Effects were adjusted for child’s age at follow-up, sex, moderate-to-vigorous physical activity at follow-up (min/d), screen time at follow-up (h/d), in utero exposure to gestational diabetes, maternal hypertension and tobacco use, and whether the child was ever breastfed.

Abbreviations: M1, mediator 1; M2, mediator 2.

a

β-Coefficients represent the percentage of increase or decrease in the outcome for a 1-unit increase in the corresponding independent variable via the specified mediator for indirect effects or independent of weight at other time points for direct effects.

A sensitivity analysis, using multiple imputations to account for missing data, resulted in similar findings (Tables 2 and 3). Further adjustment for the effects of the mother’s and/or father’s BMI measured when the children were aged 8 to 10 years did not change our findings (Supplemental Tables 3 and 4).

Discussion

The results of our study have clarified the mechanisms linking birth weight, rate of weight gain from birth to 2 years, adiposity during childhood, and risk factors for T2D in early adolescence among children who were born at term and have a family history of obesity. We found evidence of both a positive direct effect and a negative indirect effect via childhood adiposity of birth zWFL on insulin sensitivity in early adolescence. Although the rate of weight gain adjusted for the growth in length from birth to 2 years was not directly associated with insulin sensitivity, a faster rate of zWFL gain in the first 2 years of life was positively associated with adiposity at age 8 to 10 years, which, in turn, resulted in lower insulin sensitivity 2 years later. The same findings were reached when the analyses were restricted to children who were born with a healthy birth weight (AGA). Thus, among children who were born at term and who had a family history of obesity, a high birth weight was beneficial to insulin sensitivity in early adolescence. However, this was true only if the children remained within their growth percentiles and did not gain excessive weight from birth to 2 years or during childhood.
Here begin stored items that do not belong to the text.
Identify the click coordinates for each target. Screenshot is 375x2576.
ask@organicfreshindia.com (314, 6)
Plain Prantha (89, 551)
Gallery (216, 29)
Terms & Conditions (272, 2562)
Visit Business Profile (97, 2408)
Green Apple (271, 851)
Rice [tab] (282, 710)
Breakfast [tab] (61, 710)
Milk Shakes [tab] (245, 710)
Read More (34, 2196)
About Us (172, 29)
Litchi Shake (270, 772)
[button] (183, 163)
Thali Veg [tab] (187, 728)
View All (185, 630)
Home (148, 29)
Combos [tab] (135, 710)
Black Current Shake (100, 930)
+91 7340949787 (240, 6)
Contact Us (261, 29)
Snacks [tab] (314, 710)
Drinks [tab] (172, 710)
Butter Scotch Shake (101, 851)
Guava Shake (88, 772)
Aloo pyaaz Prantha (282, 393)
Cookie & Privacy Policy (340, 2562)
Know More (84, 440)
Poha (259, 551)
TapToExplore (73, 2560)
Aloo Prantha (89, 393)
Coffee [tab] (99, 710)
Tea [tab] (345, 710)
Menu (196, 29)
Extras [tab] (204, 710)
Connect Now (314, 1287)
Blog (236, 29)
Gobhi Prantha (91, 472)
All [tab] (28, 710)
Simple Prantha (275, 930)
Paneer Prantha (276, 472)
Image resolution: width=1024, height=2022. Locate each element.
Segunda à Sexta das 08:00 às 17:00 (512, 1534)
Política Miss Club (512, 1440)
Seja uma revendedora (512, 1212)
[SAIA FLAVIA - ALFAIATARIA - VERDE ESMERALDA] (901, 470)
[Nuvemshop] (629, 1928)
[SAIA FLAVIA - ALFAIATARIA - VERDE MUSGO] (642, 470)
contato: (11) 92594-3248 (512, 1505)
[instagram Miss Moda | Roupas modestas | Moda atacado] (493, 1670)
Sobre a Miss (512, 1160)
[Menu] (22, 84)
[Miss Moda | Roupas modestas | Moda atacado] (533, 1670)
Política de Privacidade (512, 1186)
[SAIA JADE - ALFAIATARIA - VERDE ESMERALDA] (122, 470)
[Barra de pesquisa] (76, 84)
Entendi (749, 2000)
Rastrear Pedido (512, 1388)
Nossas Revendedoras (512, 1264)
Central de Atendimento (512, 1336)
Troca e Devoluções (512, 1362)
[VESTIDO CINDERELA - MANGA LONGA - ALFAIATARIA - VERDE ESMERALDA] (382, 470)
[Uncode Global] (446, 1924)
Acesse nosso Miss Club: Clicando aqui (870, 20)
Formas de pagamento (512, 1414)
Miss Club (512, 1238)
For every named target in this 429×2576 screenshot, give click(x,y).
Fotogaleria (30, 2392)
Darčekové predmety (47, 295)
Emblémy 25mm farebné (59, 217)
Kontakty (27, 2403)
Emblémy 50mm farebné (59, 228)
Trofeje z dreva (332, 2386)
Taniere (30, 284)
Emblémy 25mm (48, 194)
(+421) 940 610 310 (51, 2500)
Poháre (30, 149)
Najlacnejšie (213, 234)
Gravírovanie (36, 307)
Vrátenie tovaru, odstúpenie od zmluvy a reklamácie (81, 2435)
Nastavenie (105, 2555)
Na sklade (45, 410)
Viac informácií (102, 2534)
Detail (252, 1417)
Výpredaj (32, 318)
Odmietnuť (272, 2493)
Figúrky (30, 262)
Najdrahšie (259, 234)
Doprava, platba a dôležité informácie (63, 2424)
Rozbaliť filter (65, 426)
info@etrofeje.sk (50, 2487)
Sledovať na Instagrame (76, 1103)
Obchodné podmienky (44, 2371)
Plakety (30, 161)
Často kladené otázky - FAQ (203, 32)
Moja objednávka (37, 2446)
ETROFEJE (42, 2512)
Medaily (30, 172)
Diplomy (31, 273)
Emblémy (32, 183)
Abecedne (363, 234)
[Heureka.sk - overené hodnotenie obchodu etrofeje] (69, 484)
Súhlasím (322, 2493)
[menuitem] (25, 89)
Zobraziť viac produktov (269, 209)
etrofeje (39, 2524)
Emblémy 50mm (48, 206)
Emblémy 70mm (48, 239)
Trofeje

Our findings are in line with those from other studies reporting a positive association between birth weight and insulin sensitivity, with the associations strengthening after accounting for the contemporaneous weight status (4, 5), with, hence, a favorable direct effect (4, 5, 28). In our study, this protective direct association was found even when we restricted the analysis to participants born with AGA, suggesting that any increase in birth weight confers metabolic protection, independently of any subsequent weight gain. Our study also revealed a distinct pathway through which an increased birth weight might have a deleterious effect on insulin sensitivity. Children born with a higher zWFL and experiencing greater levels of adiposity in childhood were found to have lower insulin sensitivity in early adolescence. This deleterious indirect effect was also found when restricting the analyses to participants born with AGA. These results suggest the possible coexistence of a positive direct effect (independent of weight in the first 2 years of life and in childhood) and a negative indirect effect (via childhood adiposity) of birth weight on insulin sensitivity. This could explain why some studies have reported the lack of a total effect (sum of the direct and indirect effects) for the association between birth weight and risk factors for T2D in pediatric populations (5). A small number of studies have shown a greater birth weight to be associated with disrupted glucose homeostasis, independently of the current weight (29, 30), suggesting that, at least in some populations, a greater birth weight might be associated with an increased risk of T2D. Although a greater birth weight might confer metabolic protection, such as was observed in the present study, exposure to obesogenic postnatal environments could reverse this protection.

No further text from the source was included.